SCHENECTADY — A city councilwoman said she’s mulling her options for recourse after the City Council president relieved her of roles on two committees this week.
During a committee meeting on Monday, it was revealed that Council President John Mootooveren removed Karen Zalewski-Wildzunas as chairwoman of Planning and Development, and as a member of the Finance Committee.
In an interview following the meeting, Zalewski-Wildzunas denounced the moves as “arbitrary,” and she said it had the effect of stalling an important city finance item.
She said her friends have suggested she should pursue a court appeal, or even call for a vote of no confidence in Mootooveren. Zalewski-Wildzunas said she’s considering both options and their ramifications.
Mootooveren selected Councilwoman Marion Porterfield to replace Zalewski-Wildzunas in both roles.
Mootooveren on Wednesday said he made the moves in reaction to two vacancies on the City Council that have not been filled for several months.
“We’re unable to fill the vacancies because three City Council members are opposed to it,” he said. “So I have no choice but to realign the nine committees that we have, and balance it.”
The balance, Mootooveren said, concerns minority representation on each committee. Porterfield is the council’s lone Black member, while Mootooveren is Guyanese.
“It’s not an easy task,” he said. “There’s five of us. There are nine committees. I did my best to align and to make sure it’s balanced across the board in terms of the demographic of the committee.”
Mootooveren went on to say he was committed to fair balance across all committees that included the two minority members.
Had the council appointed the two candidates the city Democratic Committee endorsed in February to fill the two vacancies, it would be easier to spread the assignments, rather than “cramping so much committee onto so many people,” he said.
Mootooveren insisted avoidance of a Democratic primary in June was not part of his thinking.
The city Democratic Committee endorsed Haileab Samuel and Carl Williams to fill the two vacancies in February.
But the council is divided on whether the seats should be filled immediately, with the endorsed candidates, or should have Samuel and Williams vie with other challengers in a June primary.
Zalewski-Wildzunas, with the backing of council majority leader John Polimeni and Councilwoman Carmel Patrick, prefer to have voters decide the fate of the two open seats.

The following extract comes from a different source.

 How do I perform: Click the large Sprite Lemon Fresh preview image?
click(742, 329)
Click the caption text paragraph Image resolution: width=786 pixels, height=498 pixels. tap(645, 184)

“We need to have some transparency,” Zalewski-Wildzunas said, when reached after the meeting. “We need to have an open election process. I’m very supportive of whoever the Democratic Party wants to endorse. But I still think that we need to have an election process. This is the core of our democracy.
“And, yes, if it was necessary to appoint people, I would say yes we need to do it,” she continued. “But things have been running fine since the resignations ended back in January. Suddenly, this becomes an issue, a few months before the primary.”

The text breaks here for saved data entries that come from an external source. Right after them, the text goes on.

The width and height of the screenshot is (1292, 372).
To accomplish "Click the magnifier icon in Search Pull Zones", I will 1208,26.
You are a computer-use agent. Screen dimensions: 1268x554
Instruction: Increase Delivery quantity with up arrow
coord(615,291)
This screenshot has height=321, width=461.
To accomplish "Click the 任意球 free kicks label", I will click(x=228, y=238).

Whether Mootooveren has the authority to make such unilateral changes to committees remains open to interpretation.
On Monday, city Corporation Counsel Andrew Koldin gave his opinion that the city code allows the council president to appoint council members to vacant seats on standing committees and designate the chairperson of each committee. However, the president may not remove a seated member of a standing committee, Koldin’s memo reads.

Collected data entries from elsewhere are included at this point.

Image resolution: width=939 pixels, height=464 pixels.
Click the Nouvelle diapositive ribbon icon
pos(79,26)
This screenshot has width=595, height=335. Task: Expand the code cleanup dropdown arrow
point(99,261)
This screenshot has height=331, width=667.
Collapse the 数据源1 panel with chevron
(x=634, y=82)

Mootooveren said the code isn’t clear on barring the council president from making changes to committees.
Zalewski-Wildzunas, a commercial real estate broker who is treasurer of the county Metroplex board of directors, said she’s well-suited for the two committee roles because of her background of 30-plus years in banking. She said she leads commercial lending teams.
As chairperson of Planning and Development, she said she helped the city vet its sale of $1 million in blighted city-owned properties last year. As part of that process, she said, she helped make sure the city had the income necessary to maintain the properties prior to sale.
About Mootooveren, she said, “My biggest concern is that this was an arbitrary move that it doesn’t make any sense to me. I don’t know why you would take someone that has a financial background, that has a real estate background, off of the Finance Committee. I thought we would all be put in committees where we have our strengths.”
The reconfigured Finance Committee delayed city business when Commissioner Anthony Ferrari’s request Monday for a bond anticipation ordinance, to secure a favorable interest rate on capital projects, deadlocked, 2-2.
Subsequently a special Finance Committee meeting, to reconsider the bond, was called for Friday.
Meanwhile, Mootooveren said he was expecting pushback about his decisions.
“It’s unfortunate that some people took it to the next level and thinks it’s political and all these different things,” he said. “For me, it is what it is. We have to move forward” with the shorthanded panel.
“The next council president is going to take over and that person will do what he has to do,” he suggested, adding that during his eight years on the council, he’s never experienced so many vacancies.